(Data items)
---+---

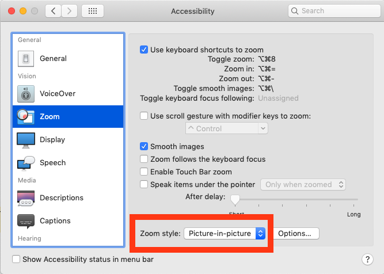This screenshot has width=384, height=274.
Task: Enable scroll gesture with modifier keys
Action: click(144, 116)
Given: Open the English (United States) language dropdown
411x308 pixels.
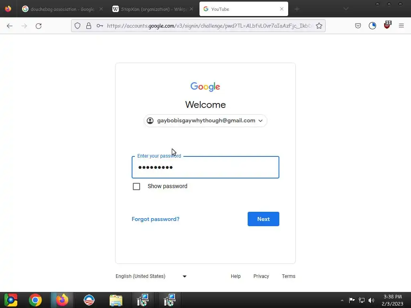Looking at the screenshot, I should [x=151, y=276].
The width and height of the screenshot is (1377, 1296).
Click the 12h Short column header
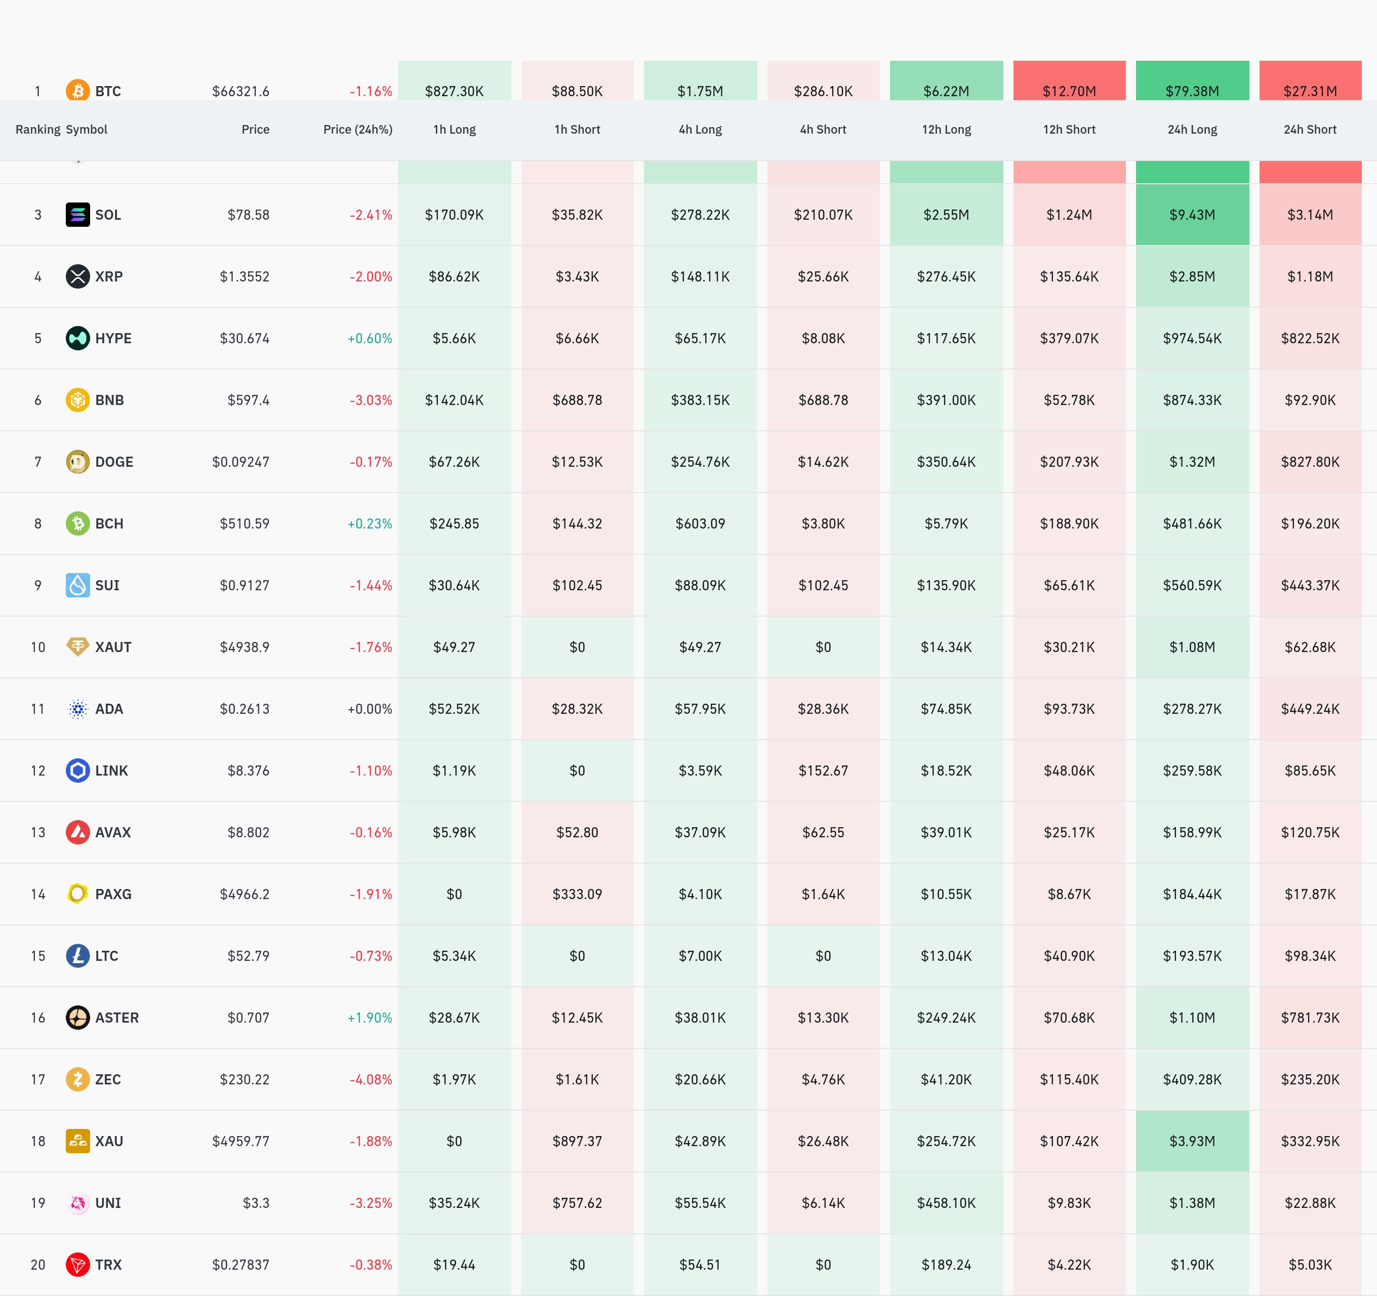pos(1069,130)
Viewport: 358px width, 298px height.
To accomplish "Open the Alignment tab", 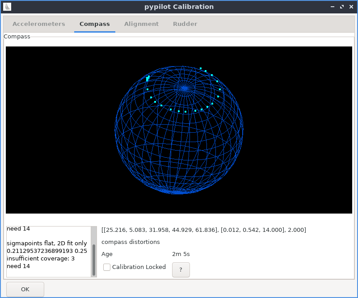I will coord(141,24).
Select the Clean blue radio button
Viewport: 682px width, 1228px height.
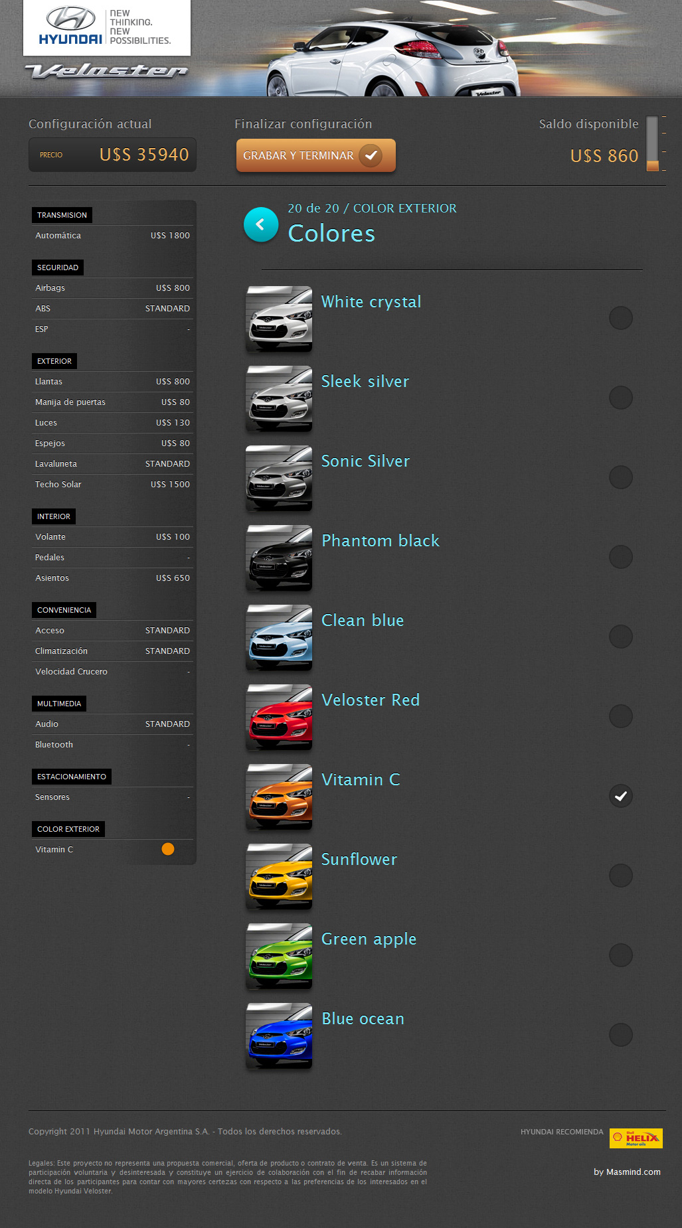pos(620,637)
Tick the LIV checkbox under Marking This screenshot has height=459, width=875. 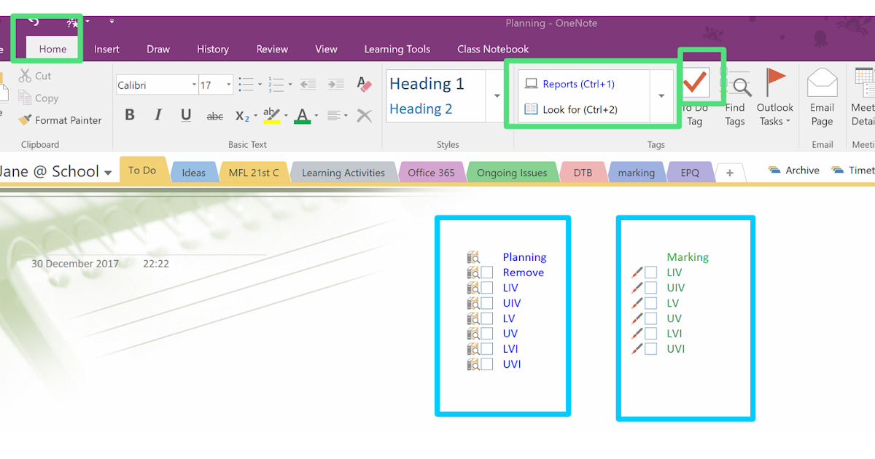[650, 272]
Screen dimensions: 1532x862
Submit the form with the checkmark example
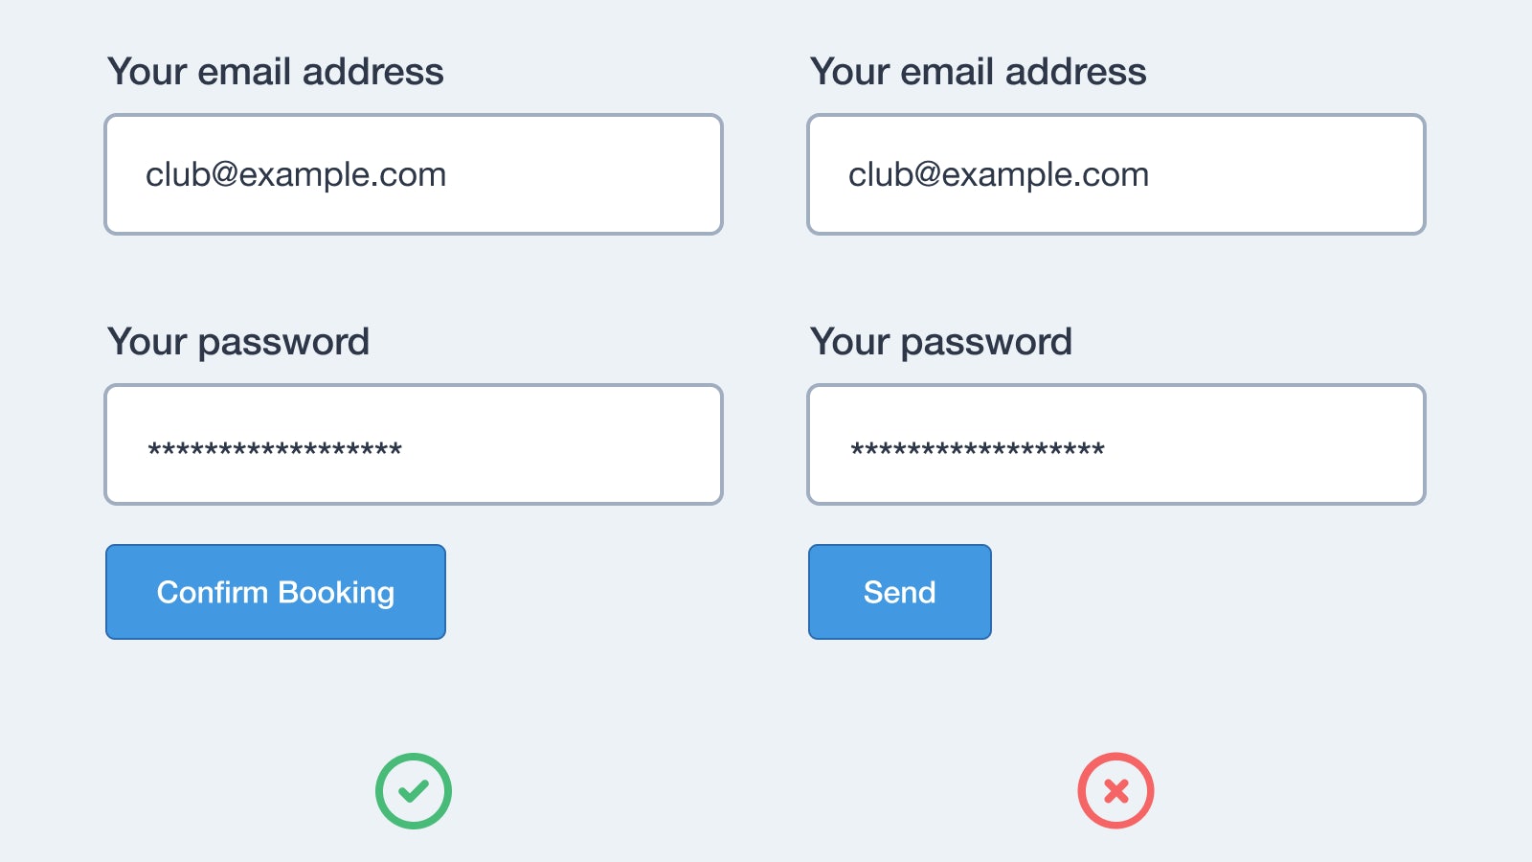click(x=276, y=592)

---+---

Filter the data above down to every line that contains the word "Viewport", treating uppercase and lowercase as distinct, and copy each matching line.

Viewport: 358px width, 298px height.
Viewport: 682px width, 1228px height.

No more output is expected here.